▸ **What is being asked**: Every line below that holds the string "table" should be copied.

Supplied data: Begin

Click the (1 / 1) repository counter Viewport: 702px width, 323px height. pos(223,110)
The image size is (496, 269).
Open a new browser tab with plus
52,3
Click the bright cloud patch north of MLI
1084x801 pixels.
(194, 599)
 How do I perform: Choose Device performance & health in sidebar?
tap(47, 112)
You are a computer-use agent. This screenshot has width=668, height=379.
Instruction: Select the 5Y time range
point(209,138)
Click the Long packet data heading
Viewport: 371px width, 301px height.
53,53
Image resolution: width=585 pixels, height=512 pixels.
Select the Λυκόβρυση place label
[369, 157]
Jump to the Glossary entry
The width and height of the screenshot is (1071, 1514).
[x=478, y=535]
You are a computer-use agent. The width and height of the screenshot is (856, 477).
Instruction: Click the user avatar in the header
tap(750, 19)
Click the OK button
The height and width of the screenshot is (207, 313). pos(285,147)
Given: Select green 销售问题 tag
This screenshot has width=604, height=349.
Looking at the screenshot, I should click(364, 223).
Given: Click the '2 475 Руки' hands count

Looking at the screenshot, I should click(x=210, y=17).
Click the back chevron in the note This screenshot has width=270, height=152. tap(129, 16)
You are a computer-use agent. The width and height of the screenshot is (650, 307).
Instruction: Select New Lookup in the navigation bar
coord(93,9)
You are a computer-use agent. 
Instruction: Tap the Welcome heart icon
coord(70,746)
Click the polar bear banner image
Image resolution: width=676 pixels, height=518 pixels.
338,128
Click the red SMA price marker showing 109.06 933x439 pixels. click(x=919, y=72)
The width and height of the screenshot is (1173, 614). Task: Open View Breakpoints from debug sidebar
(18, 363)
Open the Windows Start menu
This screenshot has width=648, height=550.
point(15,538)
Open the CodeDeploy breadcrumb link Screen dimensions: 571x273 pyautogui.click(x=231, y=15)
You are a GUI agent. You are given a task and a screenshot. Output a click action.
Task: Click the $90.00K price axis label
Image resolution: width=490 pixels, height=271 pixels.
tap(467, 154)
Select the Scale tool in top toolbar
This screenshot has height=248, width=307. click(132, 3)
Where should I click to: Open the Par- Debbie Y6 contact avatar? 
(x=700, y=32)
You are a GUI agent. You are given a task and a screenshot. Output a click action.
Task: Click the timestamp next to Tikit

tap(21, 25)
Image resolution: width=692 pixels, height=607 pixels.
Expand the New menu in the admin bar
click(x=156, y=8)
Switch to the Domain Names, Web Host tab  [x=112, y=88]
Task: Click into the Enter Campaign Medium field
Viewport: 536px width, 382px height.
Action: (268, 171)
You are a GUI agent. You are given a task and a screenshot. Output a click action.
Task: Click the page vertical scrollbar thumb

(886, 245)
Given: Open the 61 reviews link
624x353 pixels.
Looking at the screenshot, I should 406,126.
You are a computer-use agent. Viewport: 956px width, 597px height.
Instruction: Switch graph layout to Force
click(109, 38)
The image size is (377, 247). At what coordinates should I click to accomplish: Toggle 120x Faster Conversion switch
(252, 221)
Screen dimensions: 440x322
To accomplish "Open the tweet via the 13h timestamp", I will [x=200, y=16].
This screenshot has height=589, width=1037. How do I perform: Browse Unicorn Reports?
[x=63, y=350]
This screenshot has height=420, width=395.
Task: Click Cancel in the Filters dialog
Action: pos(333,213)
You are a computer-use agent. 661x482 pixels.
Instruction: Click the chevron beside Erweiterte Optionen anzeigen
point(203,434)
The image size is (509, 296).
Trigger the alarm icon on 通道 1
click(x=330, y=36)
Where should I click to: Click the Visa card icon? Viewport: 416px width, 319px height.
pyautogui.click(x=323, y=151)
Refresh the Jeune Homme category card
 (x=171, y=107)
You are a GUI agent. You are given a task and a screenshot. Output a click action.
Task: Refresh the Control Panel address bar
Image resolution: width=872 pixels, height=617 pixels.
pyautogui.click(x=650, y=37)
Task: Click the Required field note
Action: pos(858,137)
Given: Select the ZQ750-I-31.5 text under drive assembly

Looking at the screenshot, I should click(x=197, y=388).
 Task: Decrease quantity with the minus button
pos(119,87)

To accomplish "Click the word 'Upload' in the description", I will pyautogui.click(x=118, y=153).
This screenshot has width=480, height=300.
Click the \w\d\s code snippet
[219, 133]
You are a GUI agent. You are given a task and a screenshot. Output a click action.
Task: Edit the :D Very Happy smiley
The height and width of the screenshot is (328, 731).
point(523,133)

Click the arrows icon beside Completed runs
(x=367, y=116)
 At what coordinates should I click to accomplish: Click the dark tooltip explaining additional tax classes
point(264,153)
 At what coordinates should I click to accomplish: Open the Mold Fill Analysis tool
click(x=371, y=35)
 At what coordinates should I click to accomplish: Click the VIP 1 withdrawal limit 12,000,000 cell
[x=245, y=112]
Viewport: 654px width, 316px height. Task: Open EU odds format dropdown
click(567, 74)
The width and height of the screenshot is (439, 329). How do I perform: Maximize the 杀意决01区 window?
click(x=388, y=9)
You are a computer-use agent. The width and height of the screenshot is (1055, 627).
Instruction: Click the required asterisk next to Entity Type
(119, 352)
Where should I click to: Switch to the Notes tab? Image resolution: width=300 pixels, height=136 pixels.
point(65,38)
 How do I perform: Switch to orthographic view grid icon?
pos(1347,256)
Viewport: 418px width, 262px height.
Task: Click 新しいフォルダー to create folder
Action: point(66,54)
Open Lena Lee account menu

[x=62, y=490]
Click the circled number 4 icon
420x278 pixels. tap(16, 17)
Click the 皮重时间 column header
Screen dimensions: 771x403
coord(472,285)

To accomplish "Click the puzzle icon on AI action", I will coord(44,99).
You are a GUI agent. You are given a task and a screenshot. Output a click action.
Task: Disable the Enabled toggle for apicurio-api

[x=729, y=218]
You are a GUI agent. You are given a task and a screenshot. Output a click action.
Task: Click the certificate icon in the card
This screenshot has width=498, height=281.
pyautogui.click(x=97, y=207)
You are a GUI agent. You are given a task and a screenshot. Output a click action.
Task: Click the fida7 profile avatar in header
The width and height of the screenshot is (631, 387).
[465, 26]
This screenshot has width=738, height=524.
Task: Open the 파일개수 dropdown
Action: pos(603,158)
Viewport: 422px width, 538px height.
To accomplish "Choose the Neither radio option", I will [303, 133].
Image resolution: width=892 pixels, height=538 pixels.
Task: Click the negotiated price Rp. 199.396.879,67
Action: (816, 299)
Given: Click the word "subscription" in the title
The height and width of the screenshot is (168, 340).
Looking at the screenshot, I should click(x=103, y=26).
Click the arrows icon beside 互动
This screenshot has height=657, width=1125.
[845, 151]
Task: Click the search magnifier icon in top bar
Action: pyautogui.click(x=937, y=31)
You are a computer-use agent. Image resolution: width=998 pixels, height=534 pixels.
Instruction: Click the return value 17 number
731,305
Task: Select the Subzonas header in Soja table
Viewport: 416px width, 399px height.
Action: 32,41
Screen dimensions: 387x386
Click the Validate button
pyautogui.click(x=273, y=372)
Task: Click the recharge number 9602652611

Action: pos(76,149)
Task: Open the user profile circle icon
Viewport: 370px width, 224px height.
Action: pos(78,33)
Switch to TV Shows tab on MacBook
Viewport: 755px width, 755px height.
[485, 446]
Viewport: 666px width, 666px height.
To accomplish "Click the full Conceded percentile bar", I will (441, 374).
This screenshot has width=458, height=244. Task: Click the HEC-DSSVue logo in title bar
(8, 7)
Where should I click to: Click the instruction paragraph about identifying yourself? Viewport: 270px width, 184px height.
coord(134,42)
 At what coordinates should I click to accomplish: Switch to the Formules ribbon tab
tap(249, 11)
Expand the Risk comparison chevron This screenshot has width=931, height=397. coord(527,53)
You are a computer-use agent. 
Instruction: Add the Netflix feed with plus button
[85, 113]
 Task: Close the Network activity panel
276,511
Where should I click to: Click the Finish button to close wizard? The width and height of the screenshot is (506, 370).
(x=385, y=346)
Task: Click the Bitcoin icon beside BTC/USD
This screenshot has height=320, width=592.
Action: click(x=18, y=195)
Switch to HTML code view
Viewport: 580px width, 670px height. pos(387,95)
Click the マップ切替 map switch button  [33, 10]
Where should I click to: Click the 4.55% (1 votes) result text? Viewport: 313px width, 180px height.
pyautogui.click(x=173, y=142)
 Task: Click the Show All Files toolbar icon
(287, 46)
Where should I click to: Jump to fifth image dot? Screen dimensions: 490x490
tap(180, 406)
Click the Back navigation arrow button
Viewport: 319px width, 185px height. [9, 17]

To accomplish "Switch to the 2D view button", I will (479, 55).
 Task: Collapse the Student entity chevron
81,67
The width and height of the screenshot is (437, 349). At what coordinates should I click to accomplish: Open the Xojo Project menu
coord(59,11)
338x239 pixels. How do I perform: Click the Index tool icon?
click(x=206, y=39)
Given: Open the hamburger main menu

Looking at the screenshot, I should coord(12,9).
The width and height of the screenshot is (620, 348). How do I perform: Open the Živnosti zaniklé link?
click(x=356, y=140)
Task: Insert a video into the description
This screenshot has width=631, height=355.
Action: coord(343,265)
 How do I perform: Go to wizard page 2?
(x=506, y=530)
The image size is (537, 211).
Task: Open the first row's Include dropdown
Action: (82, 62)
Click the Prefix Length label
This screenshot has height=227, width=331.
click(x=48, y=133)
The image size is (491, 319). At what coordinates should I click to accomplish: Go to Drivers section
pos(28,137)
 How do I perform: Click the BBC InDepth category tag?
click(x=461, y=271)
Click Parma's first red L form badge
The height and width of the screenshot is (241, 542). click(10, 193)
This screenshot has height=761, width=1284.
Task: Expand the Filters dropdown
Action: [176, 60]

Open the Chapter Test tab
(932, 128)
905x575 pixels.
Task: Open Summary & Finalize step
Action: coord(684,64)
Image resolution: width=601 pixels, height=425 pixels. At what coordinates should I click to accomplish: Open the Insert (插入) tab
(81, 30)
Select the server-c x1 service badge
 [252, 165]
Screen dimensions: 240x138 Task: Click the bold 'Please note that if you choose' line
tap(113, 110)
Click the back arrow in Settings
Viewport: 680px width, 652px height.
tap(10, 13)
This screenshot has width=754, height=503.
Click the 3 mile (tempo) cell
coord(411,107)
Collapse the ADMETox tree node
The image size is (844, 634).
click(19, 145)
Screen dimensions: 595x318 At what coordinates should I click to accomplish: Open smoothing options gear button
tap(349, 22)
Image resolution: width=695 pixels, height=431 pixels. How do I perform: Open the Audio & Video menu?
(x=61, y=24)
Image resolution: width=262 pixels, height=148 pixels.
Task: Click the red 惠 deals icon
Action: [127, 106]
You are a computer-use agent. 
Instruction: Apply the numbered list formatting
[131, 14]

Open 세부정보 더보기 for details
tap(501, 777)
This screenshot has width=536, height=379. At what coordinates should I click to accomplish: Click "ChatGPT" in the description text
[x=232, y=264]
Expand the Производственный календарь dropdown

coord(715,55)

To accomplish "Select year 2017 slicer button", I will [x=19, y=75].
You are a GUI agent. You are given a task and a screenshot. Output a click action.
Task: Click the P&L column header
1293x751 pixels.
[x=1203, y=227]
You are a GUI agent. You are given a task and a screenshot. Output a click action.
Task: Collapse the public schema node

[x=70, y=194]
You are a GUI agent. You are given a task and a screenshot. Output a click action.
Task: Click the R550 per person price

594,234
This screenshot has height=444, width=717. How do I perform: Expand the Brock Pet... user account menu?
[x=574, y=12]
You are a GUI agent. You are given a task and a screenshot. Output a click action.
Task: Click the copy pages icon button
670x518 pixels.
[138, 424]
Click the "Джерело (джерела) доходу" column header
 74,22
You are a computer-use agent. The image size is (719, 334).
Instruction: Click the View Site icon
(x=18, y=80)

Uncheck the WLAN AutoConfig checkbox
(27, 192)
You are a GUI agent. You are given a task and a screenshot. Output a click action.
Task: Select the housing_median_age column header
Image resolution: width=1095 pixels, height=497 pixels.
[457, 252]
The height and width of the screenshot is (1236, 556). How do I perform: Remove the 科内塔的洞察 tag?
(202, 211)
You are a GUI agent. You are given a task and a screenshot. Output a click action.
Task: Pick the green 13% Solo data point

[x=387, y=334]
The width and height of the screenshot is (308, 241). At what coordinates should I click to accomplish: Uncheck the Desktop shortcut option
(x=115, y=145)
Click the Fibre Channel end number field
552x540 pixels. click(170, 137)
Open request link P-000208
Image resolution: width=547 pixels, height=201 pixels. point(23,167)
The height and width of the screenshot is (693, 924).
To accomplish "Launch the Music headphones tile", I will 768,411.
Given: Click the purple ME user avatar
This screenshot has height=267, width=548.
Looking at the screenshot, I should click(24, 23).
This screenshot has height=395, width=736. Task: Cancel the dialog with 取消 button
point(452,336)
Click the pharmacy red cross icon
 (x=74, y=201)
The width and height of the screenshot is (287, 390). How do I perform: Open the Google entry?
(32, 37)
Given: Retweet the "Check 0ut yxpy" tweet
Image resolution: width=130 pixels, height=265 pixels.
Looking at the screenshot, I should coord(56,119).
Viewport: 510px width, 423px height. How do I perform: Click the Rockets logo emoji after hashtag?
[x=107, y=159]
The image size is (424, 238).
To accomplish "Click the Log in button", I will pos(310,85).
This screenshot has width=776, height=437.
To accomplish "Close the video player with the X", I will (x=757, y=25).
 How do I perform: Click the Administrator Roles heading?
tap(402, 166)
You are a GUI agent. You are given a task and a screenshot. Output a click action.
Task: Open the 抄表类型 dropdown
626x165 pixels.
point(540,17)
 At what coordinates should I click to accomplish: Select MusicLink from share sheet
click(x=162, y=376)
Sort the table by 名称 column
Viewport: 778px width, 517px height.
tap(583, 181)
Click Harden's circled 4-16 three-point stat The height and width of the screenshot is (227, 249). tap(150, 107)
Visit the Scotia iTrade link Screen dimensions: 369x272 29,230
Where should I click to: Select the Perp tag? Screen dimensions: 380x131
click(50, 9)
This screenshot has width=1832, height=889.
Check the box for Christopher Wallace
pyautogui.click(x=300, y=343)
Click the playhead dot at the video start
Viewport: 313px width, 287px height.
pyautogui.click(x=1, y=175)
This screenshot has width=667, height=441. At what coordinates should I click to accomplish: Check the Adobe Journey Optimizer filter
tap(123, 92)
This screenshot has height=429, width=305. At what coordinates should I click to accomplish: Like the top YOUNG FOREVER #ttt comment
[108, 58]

Supplied data: End

▸ **Solution to this exercise**:
Task: Select the Subzonas header in Soja table
Sort the table by 名称 column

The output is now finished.